En haut la décharge de Tripoli qui fait 34 mètres de haut alors que sa hauteur autorisée est de 12 mètres- photo personnelle 12 juillet 2019. En bas une plage publique sur la Corniche al Manara à Beyrouth -Photo personnelle 18 juillet 2019;
Face à ce qui avait été l’un des plus beaux littoraux du Proche-Orient, on ne peut qu’être nostalgique de ce temps révolu. A Beyrouth, deux décharges ont été construites en bord de mer, sur des remblais eux-mêmes fabriqués à partir de déchets : Costa Brava au sud et Bourj Hammoud, au Nord. Ces dernières ont atteint leur capacité maximale et Ramco, l’entreprise de collecte et de stockage, pousse régulièrement ces déchets dans la mer. Les autres régions urbaines ne sont pas épargnées. Sour est située à côté de la décharge d’un hôpital. A Tripoli, l’eau du réseau d’égouts se jette directement dans la mer et la décharge a les pieds dans l’eau.

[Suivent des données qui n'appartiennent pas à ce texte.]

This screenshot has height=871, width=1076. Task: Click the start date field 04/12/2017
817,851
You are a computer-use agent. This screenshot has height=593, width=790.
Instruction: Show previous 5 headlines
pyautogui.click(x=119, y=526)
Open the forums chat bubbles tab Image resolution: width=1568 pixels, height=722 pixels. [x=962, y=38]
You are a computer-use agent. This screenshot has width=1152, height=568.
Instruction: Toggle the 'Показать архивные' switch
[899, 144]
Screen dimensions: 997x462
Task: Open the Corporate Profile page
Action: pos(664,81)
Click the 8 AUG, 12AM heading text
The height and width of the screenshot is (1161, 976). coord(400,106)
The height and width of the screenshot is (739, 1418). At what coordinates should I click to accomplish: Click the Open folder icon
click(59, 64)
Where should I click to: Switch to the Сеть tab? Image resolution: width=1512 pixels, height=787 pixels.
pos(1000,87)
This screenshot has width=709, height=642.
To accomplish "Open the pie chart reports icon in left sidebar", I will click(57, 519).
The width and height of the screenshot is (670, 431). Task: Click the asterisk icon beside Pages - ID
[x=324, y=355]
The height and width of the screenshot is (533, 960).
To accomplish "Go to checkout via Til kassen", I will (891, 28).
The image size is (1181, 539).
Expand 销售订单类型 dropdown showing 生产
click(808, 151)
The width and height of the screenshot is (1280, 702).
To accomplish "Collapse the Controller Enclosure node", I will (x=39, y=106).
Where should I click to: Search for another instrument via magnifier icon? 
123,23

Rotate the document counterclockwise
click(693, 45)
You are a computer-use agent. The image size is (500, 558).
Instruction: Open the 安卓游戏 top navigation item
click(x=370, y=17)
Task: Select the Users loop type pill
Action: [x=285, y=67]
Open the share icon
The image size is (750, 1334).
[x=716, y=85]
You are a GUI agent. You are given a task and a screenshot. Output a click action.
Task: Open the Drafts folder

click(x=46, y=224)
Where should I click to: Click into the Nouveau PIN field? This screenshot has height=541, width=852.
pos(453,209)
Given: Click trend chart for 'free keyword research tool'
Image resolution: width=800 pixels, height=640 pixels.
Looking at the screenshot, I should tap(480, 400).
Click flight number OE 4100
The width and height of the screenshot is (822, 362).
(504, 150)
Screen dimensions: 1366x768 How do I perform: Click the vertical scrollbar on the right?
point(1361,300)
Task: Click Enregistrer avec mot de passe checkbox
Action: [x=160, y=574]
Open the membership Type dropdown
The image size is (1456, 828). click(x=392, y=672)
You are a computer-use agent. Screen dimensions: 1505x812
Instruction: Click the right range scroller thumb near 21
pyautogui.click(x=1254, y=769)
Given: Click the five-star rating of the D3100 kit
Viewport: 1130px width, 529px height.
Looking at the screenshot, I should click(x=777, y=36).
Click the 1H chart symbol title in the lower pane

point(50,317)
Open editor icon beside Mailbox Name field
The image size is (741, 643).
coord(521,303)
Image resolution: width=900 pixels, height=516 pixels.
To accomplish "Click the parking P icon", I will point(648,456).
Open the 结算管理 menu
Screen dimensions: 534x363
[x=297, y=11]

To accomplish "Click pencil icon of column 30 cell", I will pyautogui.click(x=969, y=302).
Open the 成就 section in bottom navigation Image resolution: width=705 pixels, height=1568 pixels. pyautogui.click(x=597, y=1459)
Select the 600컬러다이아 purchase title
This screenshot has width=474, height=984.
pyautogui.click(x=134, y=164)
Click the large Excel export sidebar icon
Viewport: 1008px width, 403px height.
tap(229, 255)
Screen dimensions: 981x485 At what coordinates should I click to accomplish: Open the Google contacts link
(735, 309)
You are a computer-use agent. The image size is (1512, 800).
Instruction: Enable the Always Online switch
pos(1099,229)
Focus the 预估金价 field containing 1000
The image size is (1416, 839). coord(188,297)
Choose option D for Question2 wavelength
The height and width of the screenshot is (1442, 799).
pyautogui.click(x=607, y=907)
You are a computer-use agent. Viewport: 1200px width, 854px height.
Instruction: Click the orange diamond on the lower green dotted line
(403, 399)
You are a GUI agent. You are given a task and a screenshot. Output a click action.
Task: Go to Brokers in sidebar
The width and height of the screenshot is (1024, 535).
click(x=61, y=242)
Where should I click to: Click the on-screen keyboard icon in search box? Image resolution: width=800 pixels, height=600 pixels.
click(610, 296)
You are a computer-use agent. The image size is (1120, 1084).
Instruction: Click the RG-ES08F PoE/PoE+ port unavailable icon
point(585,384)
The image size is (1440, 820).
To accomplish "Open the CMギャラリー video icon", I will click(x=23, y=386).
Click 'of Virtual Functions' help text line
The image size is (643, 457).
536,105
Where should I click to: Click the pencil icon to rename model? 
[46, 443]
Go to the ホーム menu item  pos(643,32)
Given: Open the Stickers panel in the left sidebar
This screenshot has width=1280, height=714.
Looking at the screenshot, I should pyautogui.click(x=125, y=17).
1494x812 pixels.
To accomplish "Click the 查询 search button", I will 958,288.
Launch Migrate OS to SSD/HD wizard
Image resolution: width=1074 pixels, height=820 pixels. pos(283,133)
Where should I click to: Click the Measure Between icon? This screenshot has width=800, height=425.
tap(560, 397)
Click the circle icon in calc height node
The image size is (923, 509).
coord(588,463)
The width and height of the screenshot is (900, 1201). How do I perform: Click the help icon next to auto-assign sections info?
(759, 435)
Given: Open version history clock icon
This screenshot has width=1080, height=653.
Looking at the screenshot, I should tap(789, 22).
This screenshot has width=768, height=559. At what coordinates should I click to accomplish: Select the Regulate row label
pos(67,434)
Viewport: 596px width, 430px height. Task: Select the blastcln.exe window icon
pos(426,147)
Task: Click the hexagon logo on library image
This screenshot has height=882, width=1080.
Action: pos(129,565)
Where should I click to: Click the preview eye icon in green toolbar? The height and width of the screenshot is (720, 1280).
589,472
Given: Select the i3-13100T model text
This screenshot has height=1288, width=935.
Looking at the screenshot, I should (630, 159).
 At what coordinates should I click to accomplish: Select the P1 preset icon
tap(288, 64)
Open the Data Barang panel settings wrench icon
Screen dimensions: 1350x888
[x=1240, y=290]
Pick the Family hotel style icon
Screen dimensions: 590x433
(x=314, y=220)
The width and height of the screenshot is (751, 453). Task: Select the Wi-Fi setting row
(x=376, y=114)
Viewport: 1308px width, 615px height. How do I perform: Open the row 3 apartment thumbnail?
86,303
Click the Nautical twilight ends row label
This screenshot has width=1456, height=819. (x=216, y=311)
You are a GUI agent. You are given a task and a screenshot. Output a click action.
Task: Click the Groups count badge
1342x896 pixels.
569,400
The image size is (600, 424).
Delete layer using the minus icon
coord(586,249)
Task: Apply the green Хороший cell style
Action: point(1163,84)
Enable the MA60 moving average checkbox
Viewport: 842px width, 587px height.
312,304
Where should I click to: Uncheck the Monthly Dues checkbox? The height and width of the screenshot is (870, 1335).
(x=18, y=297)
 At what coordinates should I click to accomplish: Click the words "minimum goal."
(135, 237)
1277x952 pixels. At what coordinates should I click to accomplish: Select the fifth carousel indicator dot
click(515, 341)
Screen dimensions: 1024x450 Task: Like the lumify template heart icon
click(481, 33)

Pourtant, même si les habitants le savent et le reconnaissent, une certaine indifférence vient nuancer l’urgence de la situation : les gens se baignent et profitent de ces rares espaces publics pour se retrouver.
A Beyrouth, réaction d’une communauté cosmopolite en “apesanteur”
Café Riwaq, quartier Mar Mikhael repère d’une classe aisée mondialisée? photo du site.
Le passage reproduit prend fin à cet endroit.